▶ [Source text]

━━━

Meanwhile, there are important governmental priorities that are being held up. Only the president has the right to sign national budgets, and a massive supplementary budget has been passed by the senate. It's going nowhere, since the vice-president is not authorised to sign it.
But, thankfully, not everything has come to a standstill. The Federal Government has just approved N7 billion (around $50 million) for the construction of a new residence for the vice-president. Everyone is in cheerful earnest about it.
The vice-presidents, from 1999 until 2007, have lived in a palatial residence, but that has lately been given over to the Chief Justice. Why? Because that's what the Abuja masterplan calls for, and the masterplan must be followed at all costs.
The vice-president will now get a residence, as Akunyili put it, "befitting his status." The contract has been given to Julius Berger, and construction will take twenty months. So, presumably, the residence of the Chief Justice will soon lie empty, the presidential villa remains empty, and we are sinking $50 million into a vice-presidential villa. The approved supplementary budget of N356 billion remains unsigned. Oh, and the position of the President of the Appeals Court is also vacant, awaiting presidential confirmation. It would be unbearably funny if it weren’t so nasty and grim.

━━━

[Pixel coordinate grounding data]
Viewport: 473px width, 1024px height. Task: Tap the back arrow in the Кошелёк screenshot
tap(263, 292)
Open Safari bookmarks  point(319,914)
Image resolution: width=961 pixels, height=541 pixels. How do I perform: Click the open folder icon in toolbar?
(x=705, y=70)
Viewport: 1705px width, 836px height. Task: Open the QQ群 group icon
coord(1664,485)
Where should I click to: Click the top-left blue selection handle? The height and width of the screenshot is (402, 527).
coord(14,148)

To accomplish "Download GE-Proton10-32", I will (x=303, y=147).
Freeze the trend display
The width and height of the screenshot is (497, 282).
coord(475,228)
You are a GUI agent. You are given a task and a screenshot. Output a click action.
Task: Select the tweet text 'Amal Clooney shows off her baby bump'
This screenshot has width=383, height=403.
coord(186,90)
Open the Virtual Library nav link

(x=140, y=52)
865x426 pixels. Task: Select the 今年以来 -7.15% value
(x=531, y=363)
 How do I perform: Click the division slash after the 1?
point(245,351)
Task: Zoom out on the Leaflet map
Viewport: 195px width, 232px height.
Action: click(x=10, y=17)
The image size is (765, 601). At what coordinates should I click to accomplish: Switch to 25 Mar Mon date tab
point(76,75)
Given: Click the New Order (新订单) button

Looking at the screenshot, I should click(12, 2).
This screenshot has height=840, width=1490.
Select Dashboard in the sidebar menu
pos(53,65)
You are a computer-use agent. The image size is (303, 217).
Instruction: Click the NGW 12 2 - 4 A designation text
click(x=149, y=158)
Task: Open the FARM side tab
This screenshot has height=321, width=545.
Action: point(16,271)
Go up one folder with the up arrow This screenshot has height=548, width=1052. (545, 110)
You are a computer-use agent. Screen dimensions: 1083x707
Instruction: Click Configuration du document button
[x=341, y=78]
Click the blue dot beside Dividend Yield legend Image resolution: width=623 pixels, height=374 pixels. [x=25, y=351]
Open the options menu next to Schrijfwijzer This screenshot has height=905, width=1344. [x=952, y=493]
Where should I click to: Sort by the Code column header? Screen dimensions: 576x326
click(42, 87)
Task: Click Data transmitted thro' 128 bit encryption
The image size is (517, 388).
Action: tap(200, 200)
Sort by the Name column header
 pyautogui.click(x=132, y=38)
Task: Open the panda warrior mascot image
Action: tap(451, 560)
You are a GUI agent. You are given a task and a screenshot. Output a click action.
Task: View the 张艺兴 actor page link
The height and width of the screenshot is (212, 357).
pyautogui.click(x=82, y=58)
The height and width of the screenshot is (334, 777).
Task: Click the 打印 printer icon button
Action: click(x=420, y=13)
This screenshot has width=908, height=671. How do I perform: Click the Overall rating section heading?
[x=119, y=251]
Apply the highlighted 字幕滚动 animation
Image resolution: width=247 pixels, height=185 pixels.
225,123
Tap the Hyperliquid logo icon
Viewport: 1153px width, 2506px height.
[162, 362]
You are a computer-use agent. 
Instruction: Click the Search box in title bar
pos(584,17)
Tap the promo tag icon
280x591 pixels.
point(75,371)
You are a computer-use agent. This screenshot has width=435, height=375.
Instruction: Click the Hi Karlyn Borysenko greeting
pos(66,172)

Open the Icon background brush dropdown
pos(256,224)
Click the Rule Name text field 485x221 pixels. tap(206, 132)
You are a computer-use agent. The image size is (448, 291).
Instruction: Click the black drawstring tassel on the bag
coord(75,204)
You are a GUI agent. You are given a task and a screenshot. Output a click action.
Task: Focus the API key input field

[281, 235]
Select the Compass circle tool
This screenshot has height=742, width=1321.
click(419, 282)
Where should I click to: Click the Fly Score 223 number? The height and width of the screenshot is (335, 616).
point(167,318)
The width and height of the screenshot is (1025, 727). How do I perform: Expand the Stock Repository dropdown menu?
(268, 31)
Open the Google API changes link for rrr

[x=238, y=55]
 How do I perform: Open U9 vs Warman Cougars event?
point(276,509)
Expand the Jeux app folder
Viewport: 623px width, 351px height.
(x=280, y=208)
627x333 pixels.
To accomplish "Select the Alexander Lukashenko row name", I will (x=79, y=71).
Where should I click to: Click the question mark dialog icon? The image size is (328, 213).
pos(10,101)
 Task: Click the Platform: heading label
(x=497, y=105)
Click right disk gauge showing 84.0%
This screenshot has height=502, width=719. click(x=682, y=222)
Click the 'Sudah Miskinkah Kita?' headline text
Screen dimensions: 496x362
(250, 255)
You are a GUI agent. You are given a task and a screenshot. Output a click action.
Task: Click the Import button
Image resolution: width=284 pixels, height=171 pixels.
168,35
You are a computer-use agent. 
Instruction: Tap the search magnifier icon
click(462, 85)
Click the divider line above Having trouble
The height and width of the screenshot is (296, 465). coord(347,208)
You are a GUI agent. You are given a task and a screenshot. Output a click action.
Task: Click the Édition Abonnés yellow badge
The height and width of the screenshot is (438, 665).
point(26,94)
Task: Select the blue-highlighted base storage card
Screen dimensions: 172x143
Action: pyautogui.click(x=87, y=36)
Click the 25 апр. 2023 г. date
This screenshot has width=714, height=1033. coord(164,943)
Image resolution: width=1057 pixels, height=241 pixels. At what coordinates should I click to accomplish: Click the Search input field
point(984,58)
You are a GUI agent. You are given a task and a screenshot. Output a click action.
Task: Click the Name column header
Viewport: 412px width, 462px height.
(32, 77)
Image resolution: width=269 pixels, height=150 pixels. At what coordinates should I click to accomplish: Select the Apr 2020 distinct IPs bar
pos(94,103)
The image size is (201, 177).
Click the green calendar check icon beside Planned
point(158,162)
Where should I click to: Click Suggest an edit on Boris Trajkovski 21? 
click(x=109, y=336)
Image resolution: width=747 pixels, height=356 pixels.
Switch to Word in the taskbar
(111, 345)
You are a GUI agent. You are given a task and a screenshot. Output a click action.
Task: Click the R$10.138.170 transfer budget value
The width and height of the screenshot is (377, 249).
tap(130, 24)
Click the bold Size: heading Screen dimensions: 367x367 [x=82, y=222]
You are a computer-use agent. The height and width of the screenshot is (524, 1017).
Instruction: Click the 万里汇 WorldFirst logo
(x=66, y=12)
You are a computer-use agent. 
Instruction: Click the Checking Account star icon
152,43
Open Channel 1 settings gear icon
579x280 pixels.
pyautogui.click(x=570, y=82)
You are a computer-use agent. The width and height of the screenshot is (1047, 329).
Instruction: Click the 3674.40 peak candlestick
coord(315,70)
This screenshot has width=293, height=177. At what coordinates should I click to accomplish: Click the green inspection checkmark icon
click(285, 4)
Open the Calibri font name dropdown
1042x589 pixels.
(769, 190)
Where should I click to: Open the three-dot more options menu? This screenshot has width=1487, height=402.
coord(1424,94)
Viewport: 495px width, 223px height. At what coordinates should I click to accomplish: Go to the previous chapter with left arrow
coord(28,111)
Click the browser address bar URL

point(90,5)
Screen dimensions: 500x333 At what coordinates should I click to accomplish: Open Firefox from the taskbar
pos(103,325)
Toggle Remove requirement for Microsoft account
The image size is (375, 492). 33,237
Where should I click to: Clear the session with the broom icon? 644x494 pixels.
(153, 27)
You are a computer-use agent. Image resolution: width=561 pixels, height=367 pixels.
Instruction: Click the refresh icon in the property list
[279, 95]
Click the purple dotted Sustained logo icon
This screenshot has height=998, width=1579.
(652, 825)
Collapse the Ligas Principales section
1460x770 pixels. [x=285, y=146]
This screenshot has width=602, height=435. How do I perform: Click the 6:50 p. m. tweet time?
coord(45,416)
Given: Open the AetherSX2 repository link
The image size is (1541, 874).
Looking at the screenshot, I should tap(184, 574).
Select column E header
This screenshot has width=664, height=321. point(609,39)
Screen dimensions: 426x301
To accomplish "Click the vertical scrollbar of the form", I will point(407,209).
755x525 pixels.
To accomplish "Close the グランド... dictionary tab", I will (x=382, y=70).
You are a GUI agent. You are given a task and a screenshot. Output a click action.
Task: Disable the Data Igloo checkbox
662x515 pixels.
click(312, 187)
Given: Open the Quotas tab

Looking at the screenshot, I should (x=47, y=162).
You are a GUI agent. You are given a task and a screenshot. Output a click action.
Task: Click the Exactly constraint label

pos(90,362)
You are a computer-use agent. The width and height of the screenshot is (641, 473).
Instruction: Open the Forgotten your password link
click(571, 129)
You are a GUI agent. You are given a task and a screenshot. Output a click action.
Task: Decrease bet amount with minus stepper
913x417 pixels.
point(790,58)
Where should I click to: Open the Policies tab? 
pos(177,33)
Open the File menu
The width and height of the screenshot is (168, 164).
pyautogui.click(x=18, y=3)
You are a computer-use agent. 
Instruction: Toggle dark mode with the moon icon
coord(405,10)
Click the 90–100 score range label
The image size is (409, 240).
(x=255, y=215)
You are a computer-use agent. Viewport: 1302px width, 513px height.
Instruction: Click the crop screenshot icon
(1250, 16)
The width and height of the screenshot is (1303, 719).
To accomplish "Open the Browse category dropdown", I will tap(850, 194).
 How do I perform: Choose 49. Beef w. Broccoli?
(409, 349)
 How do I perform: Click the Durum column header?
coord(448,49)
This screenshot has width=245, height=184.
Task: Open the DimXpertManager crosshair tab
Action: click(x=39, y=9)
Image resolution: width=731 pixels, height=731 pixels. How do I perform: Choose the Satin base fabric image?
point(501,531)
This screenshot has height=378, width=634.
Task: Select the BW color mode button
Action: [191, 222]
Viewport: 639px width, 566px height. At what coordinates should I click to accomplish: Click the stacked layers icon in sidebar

━━━

▶ [Task brief]
Pick up the text on the vice-president's new residence after its last sentence and carry it forward.

▶ [Answer box]
What is clear is that, twenty-months from now, Goodluck Jonathan will not be vice president, and he probably won't be president either. The president will be the Chosen One from the north, whomever he or she turns out to be, and the vice-president will be another figurehead southerner.
I was in Abuja two weeks ago. A clean, unlovely town, not built to human scale. One afternoon, driving down one of the city's broad, bare boulevards, I saw the monolith of Aso Rock in the distance. On the right side of the forested hill, near the summit itself, was a bush fire. It was like an apparition, and it was hard to believe that so large a fire was raging unattended in the heart of the capital. The flames leapt like angry tongues, and grey smoke billowed into the still blue air. This must be uncomfortable for the residents of the presidential villa, I thought, but then I realised it was quite alright. There is no one at home.